The business case compared to agentic LLMs is not even close. But it requires something the hype cycle never demanded: knowing what you are doing before you start.


What Good AI Governance Actually Looks Like

The companies that will extract durable value from AI — in the broad, correct sense — are the ones that treat it as an engineering discipline rather than a procurement category.

That means:

  • Matching tool to task — LLMs for language, classical ML for prediction, deterministic code for repetitive logic
  • Treating token spend like compute budget — with visibility, governance, and accountability
  • Preferring local inference where data sensitivity and cost predictability matter
  • Investing in the boring fundamentals — data quality, feature engineering, model validation — before reaching for the API
  • Building pipelines, not prompts — systems that can be tested, versioned, and deployed like software

And above all: requiring that the people directing automated systems can actually specify what they want before the meter starts running.


The Bottleneck Was Never the Model

The AI industry has sold a seductive idea: that large language models are the great equalizer. That anyone, regardless of background or expertise, can now do expert-level work. That the gap between a junior analyst and a seasoned domain expert has been closed by a sufficiently capable model.

The data from the past two years tells the opposite story.

The productivity gains attributed to AI are almost entirely captured by the top quartile of users — people who already knew what good output looked like, who could evaluate and reject the plausible-but-wrong answer, and who arrived at the tool with a clear goal in mind. For them, LLMs provide genuine leverage. For everyone else, they provide expensive iteration.

A junior developer tokenmaxxing through a complex architecture problem is not being augmented. They are generating code they cannot evaluate, in a system they do not understand, at a cost they cannot see. The 800% code churn is not a failure of the model. It is a failure of specification — and behind that, a failure of domain competence.

This is the gap the industry has refused to name, because naming it undermines the democratization narrative that justified the valuations.

Agentic AI and LLM orchestration will only produce a real return on investment when the person directing the system is deeply competent in the domain they are automating. Not competent in prompting. Not certified in AI tools. Competent in the work itself — experienced enough to know what the goal looks like, precise enough to describe its boundaries, and skilled enough to recognise when the output misses them.

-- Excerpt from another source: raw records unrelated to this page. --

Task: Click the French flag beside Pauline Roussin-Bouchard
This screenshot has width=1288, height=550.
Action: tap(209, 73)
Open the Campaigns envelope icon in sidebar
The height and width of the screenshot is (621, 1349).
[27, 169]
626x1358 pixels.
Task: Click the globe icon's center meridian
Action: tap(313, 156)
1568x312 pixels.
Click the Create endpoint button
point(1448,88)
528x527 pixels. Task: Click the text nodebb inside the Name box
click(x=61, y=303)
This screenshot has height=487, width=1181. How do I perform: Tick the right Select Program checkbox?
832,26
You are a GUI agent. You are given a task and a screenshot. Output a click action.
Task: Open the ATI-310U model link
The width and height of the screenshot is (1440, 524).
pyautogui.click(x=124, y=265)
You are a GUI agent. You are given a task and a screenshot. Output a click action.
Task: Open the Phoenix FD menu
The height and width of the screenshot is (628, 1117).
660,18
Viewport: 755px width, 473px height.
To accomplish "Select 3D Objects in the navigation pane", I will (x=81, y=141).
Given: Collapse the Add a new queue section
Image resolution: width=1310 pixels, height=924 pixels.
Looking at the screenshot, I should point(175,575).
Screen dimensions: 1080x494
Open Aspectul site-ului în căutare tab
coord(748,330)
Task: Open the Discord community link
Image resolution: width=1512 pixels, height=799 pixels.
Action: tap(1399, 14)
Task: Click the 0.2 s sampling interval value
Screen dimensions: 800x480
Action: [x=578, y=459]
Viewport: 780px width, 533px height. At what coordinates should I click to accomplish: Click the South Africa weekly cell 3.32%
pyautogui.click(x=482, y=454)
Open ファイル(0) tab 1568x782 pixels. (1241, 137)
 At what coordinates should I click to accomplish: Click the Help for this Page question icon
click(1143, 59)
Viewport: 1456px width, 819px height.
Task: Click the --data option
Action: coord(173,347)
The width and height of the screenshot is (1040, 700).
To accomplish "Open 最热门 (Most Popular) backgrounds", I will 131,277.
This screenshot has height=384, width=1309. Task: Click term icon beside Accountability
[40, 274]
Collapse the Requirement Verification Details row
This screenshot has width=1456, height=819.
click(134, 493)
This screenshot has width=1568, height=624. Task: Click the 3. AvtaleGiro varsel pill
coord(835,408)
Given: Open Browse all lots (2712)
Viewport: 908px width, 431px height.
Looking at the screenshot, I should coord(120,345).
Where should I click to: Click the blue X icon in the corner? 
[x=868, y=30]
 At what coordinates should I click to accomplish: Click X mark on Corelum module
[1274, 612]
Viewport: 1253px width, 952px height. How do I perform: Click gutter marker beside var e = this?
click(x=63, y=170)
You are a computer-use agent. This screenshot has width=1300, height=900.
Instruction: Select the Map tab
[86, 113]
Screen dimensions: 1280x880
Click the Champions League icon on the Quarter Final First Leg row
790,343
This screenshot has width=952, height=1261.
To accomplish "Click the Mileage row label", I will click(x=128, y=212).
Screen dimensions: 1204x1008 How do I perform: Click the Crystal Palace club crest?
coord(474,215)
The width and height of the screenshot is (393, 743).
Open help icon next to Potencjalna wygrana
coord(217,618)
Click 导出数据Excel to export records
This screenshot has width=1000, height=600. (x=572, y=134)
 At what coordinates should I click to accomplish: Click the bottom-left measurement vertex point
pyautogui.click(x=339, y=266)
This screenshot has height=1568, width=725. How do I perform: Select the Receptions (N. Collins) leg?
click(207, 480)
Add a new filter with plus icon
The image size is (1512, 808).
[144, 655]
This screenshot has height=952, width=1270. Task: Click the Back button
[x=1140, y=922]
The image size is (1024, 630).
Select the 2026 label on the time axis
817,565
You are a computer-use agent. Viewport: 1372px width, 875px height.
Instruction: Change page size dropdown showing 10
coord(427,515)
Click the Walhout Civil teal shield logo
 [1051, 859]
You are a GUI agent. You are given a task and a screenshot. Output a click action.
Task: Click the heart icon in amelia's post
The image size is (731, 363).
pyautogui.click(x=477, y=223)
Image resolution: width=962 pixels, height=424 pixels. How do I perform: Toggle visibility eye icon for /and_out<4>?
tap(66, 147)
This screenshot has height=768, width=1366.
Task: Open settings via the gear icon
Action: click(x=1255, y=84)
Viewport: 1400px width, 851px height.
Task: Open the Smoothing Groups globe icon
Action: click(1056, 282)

Everything short of that produces the same result: exponential token consumption, ballooning energy costs, and outcomes that wouldn't survive scrutiny in any serious engineering review.

The bottleneck was never the model. It was always the mind behind the prompt.

And no amount of infrastructure investment, no frontier model release, no agentic framework update closes that gap. Only education and experience do — and those have always been slow, expensive, and impossible to subscription-price.


The most powerful tool in the world, used in the hands of someone who doesn't know what they want, is simply reduced to expensive discovery.